На следующий день, 31 января 1950 года, Лиленталь, Ачесон и министр обороны Луис Джонсон явились в Белый дом, который находился через дорогу от старого здания Госдепа, на совещание с президентом о супероружии. Лилиенталь по-прежнему горячо выступал против экстренной программы. Ачесон в душе соглашался со многими возражениями Лилиенталя, но полагал, что внутриполитические соображения все равно побудят Трумэна одобрить запуск программы: «Американский народ просто не потерпит промедления с ядерными исследованиями по такому жизненно важному вопросу…» Джонсон согласился с ним и сказал Лилиенталю: «Нам надо защитить президента». Вот к чему все свелось. Настоящие вопросы, связанные с безопасностью нации, потеряли всякую значимость из-за упрощенчества, навязанного внутренней политикой.

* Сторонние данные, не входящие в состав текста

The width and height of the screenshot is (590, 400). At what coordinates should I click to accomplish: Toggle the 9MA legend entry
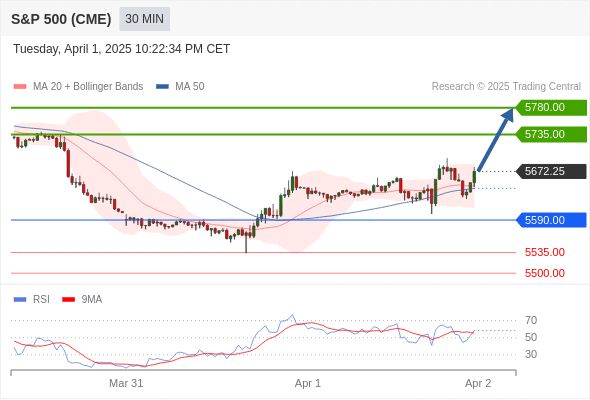pyautogui.click(x=82, y=300)
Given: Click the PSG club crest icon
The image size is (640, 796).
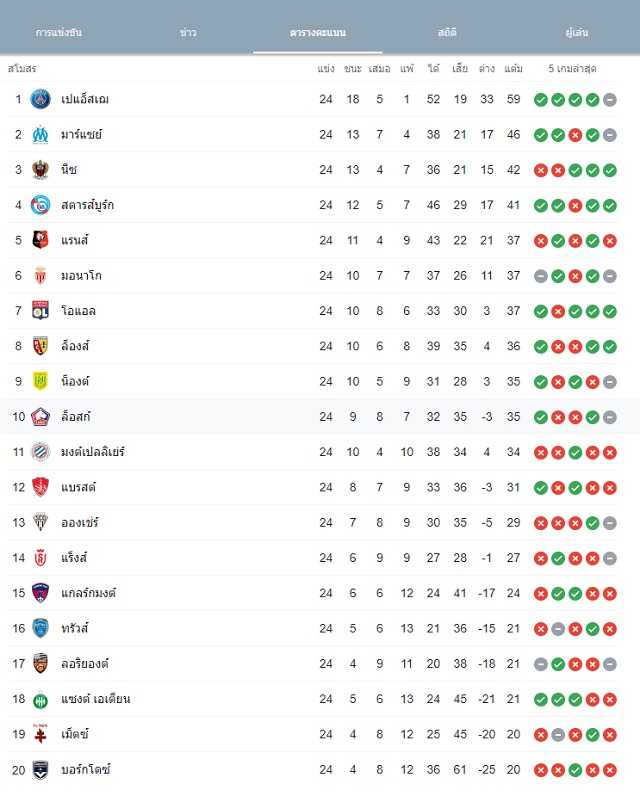Looking at the screenshot, I should coord(40,100).
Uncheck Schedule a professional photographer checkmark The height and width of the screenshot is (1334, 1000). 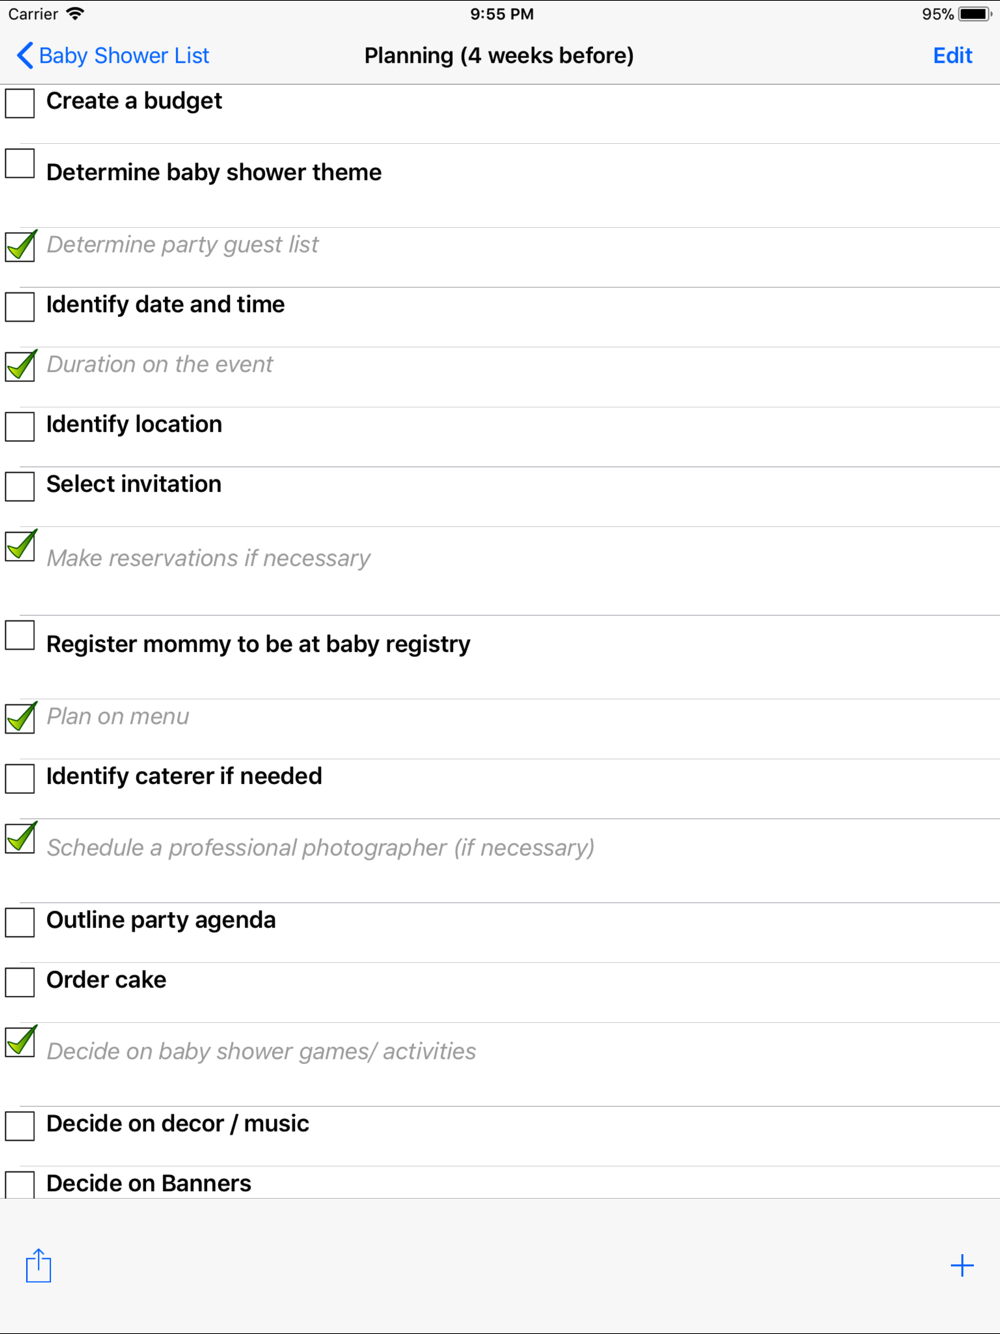[x=20, y=837]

Коллеги тем не менее согласились, что Лилиенталь имеет полное право высказать свое мнение в Белом доме. Однако, едва тот открыл рот, как Трумэн перебил его вопросом: «Русские могут ее сделать?» Все трое кивнули. «Тогда у нас нет выбора, – отрезал Трумэн. – Мы будем действовать». Лилиенталь заметил в дневнике, что Трумэн «явно решил, как поступит, еще до того как мы перешагнули через порог». Несколькими месяцами раньше Лилиенталь предупреждал Трумэна, что демагоги в конгрессе попытаются повлиять на него в вопросе супербомбы. «Меня трудно склонить к скоропалительным решениям», – заявил Трумэн. На выходе из Белого дома Лилиенталь взглянул на часы. Якобы не склонный к скоропалительным решениям президент уделил им всего семь минут. По выражению Лилиенталя, с таким же успехом можно было говорить «нет» бульдозеру.

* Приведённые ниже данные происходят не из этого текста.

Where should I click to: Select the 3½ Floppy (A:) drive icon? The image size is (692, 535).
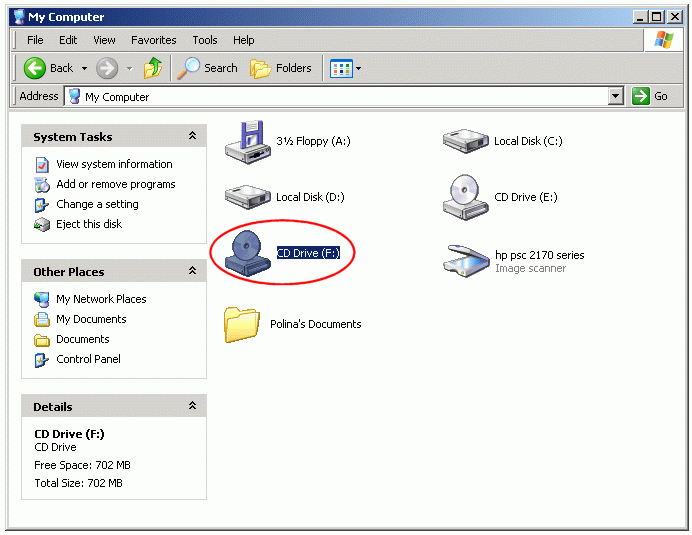(x=245, y=141)
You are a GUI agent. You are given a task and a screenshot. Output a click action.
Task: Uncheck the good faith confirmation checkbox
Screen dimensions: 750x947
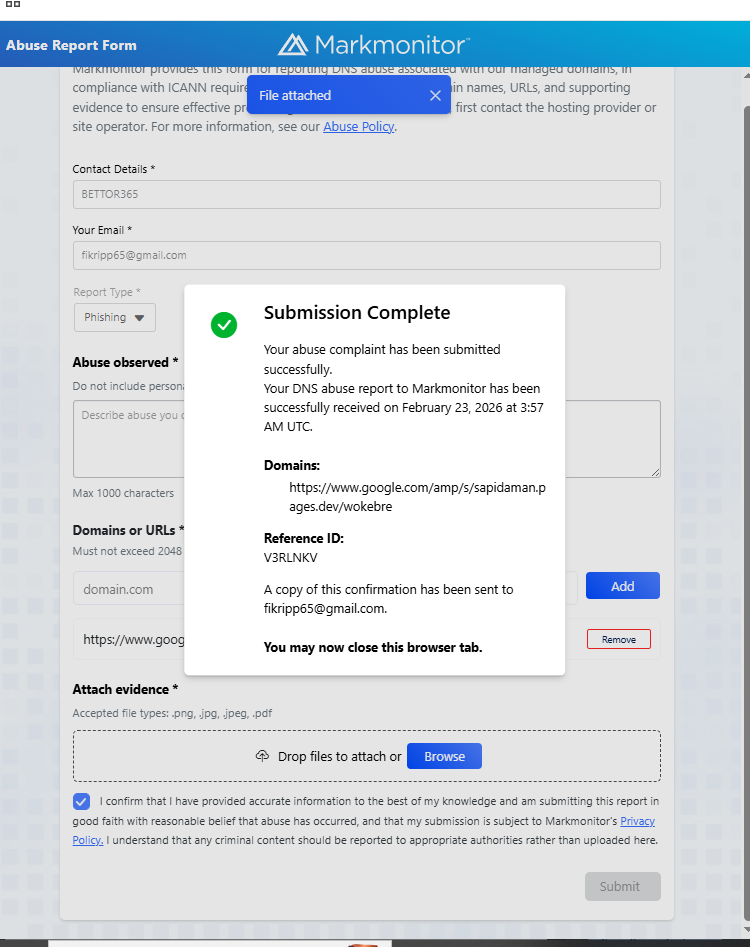click(82, 801)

Тем же вечером, выступая с радиообращением, Трумэн объявил о начале программы изучения «технических возможностей создания термоядерного оружия». Одновременно он распорядился предпринять общий пересмотр стратегических планов США. В результате появился сверхсекретный документ NSC-68, подготовленный преемником Кеннана на посту начальника отдела планирования Госдепа Полом Нитце. Нитце, поборник идеи большого ядерного арсенала, представил Советский Союз стремящимся к мировому господству. Он призывал к «быстрому и устойчивому наращиванию политической, экономической и военной мощи свободного мира». Доклад NSC-68 был разослан в апреле 1950 года. Он, в частности, отвергал предложение Кеннана не использовать ядерное оружие первыми. Наоборот – фундаментом оборонительной стратегии США должен был стать большой арсенал ядерных вооружений. С этой целью Трумэн утвердил промышленную программу расширения производства ядерных боеголовок всех конфигураций.

За десять лет американские запасы ядерного оружия подскочат с 300 до почти 18 000 боеголовок. За последующие пять десятилетий США произведут более 70 000 единиц ядерных вооружений, потратив 5,5 триллиона долларов. Оглядываясь назад, да и с точки зрения современников, можно сказать, что решение о создании водородной бомбы стало поворотной точкой в стремительной гонке вооружений холодной войны. Кеннан, как и Оппенгеймер, «испытывал настоящее омерзение». И. А. Раби был взбешен. «Я не простил этого Трумэну», – говорил он.

После скоротечной встречи с президентом Дэвид Лилиенталь сообщил Оппенгеймеру о призыве Трумэна ко всем ученым воздержаться от публичного обсуждения его решения: «Мы как будто попали на похороны, и вдобавок нам заткнули рты». Страшно расстроенный Оппенгеймер подумывал об уходе с поста председателя консультативного комитета КАЭ. Ачесон, опасаясь, что Оппенгеймер и Конант выступят с публичной критикой, попросил ректора Гарварда: «Ради всего святого, не вносите смуту».